6. Self-belief, self-acceptance and self-love. Lastly, please understand that you have to believe you are strong enough to achieve your goals. You have to believe in yourself. You have to love yourself. We live in a world that judges people on their race, religion, sexuality, gender and social status. And you have to accept yourself first, love yourself first, and believe in yourself enough to fight for yourself – to achieve what you want to achieve. Growing up, I always had a sort of identity-crisis, where I didn’t want to identify with who I was and I always wanted to be something/someone else. And until I started to accept myself for who I was, my identity-crisis was eating me up from the inside and I had zero levels of confidence. I am not fully there yet, but I am trying. There are parts of me that I know won’t be accepted – have I made my peace with this? Yes and no, but I am working on it. Another thing, I am a woman, and I hated it before, I hated being the inferior gender. But I accepted myself, I fell in love with being a woman, and now I would never want to be anything but a woman. WE are strong, we are capable and we are simply amazing.

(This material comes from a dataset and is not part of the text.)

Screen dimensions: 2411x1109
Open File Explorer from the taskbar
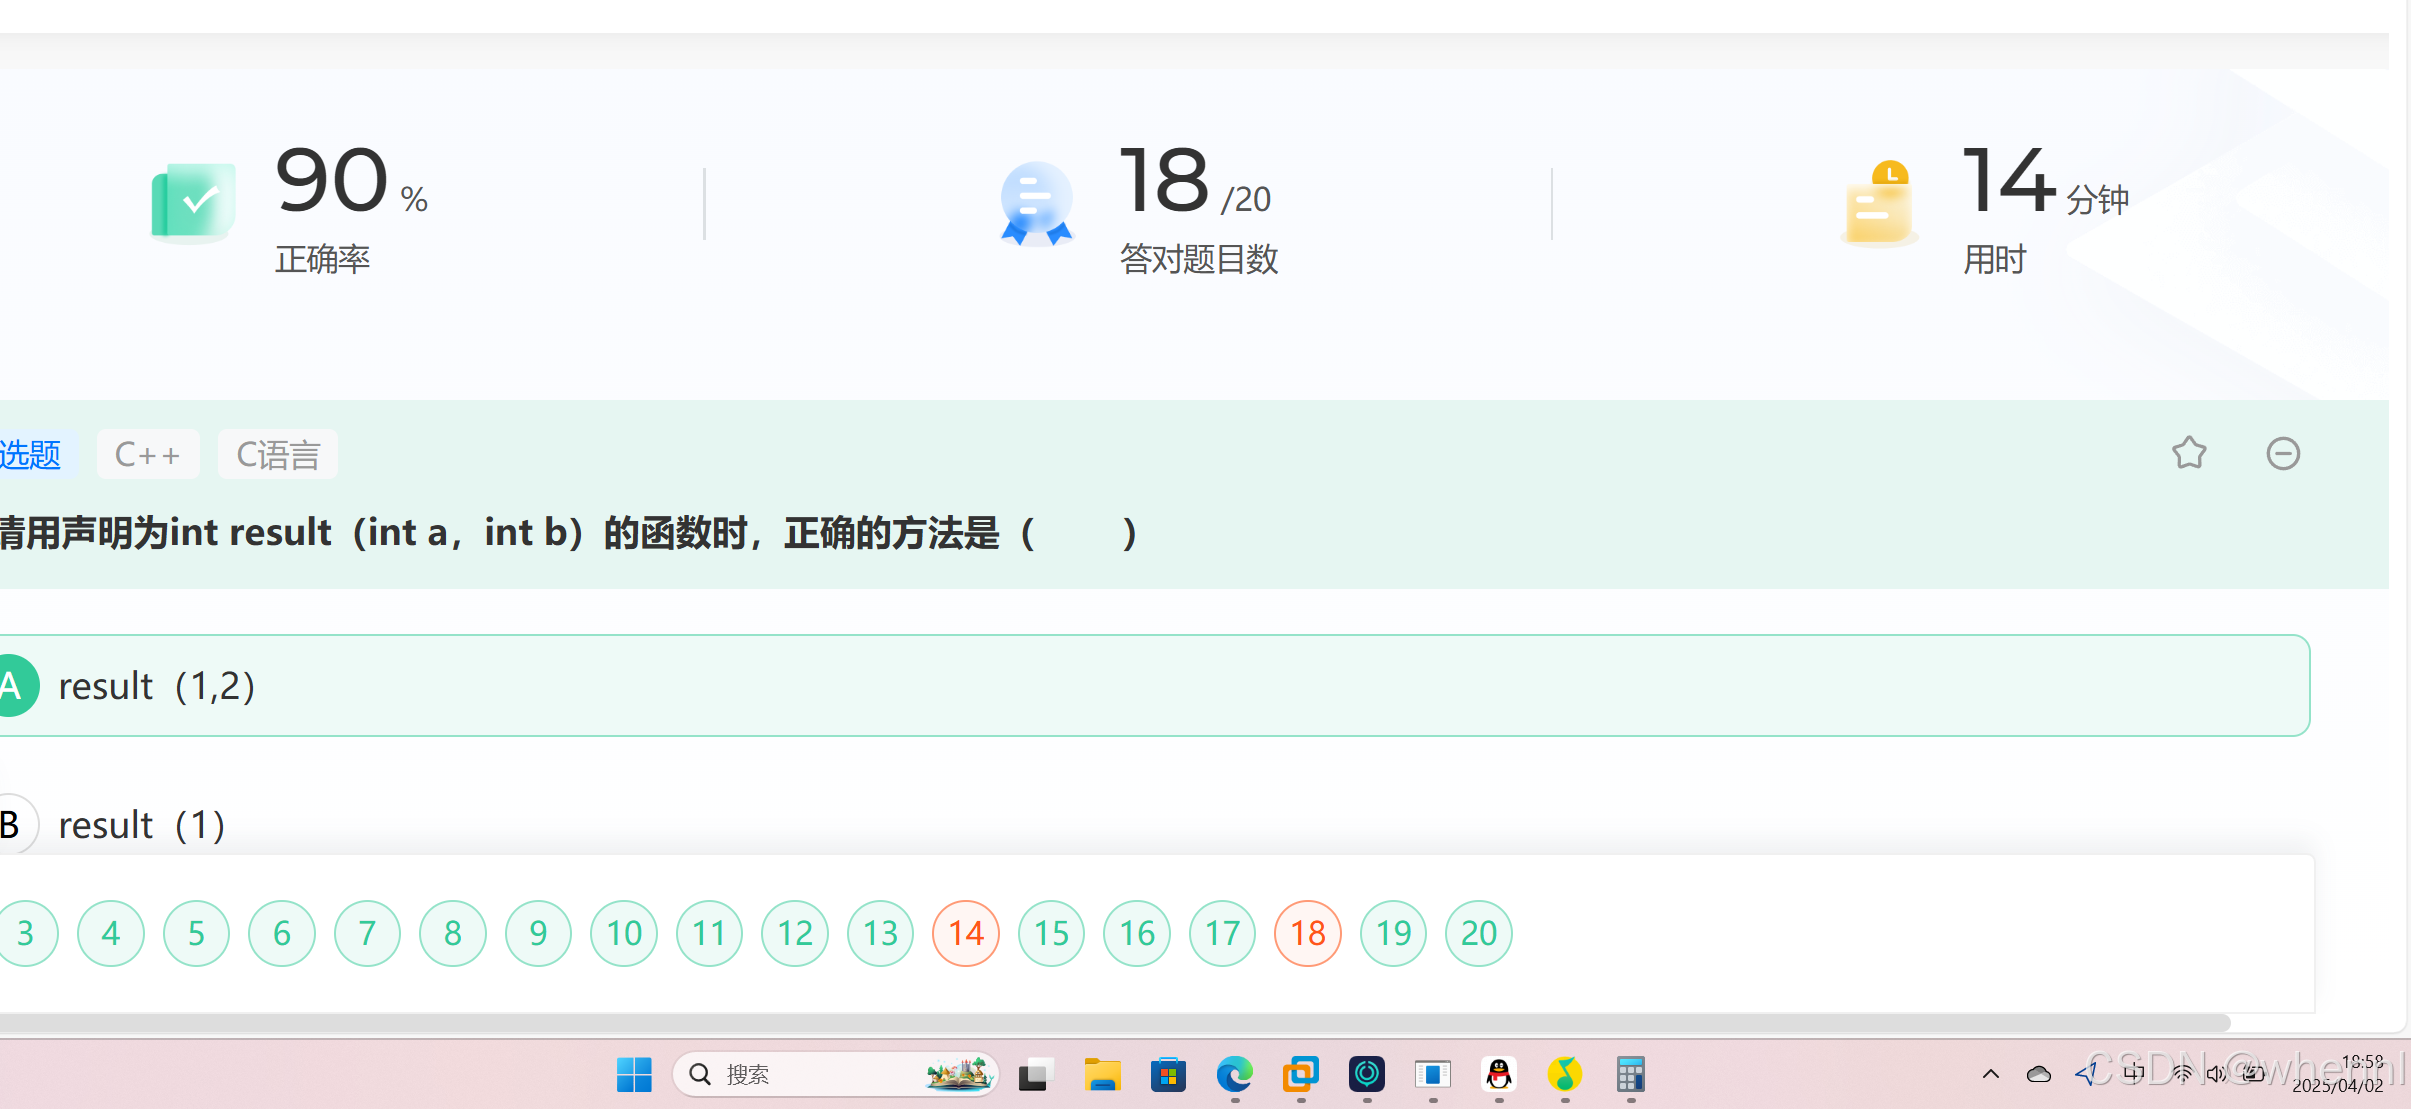(x=1102, y=1075)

And lastly, I am a brown person (Indian descent)…oh and trust me, when I was a kid I wanted to be white. Why? Well, it is such a cool race. Everyone loves white people. No one makes fun of their culture. No one looks down on them. White, white is cool. White is beautiful. White is number one in everything. This feeling stopped only recently. Trust me. Only when I believed that being brown is no less than any other race. (Kinda going off topic here). But my point is, you have to FULLY believe, love and accept yourself so that you can battle our messed up world.
I am not saying I am fully recovered from any feelings of sadness, but I am fighting and the points above are my strongest weapons. Another one of strong weapons are books and t.v. shows, they keep me sane, really. My friends, my family, all my loved ones as well. I guess I dedicate this post to anyone and anything that has helped me become a stronger person.
(This once again is more of a personal view on the topic, I am not a professional on mental health, but this is my way of dealing with my mental health when it is close to reaching rock-bottom. If you are feeling seriously sad, please consider getting help. There are many helplines, etc, available all over the country that you live in. Click on this link to find all the crisis centres/helplines. There are tons and tons of people that will be lost without you, please remember that. You are so important. You are so loved. I once read that things will get better and people have to be alive to see it. Think it was an Ellen DeGeneres quote, and I second that, listen to Ellen, everybody.)
This may be my most emotional post on here, but it is important.
I love you guys, thanks for reading my work.